**YOUR OBJECTIVE**:
What is needed here is an exact copy of all the records below.

**RECORDS PROVIDED**:

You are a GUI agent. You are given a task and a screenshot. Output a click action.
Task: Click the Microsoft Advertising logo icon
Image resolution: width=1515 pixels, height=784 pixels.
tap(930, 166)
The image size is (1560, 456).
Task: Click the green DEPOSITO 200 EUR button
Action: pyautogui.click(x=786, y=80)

**RESPONSE TO THE EXERCISE**:
You are a GUI agent. You are given a task and a screenshot. Output a click action.
Task: Click the Microsoft Advertising logo icon
Image resolution: width=1515 pixels, height=784 pixels.
tap(930, 166)
The image size is (1560, 456).
Task: Click the green DEPOSITO 200 EUR button
Action: pyautogui.click(x=786, y=80)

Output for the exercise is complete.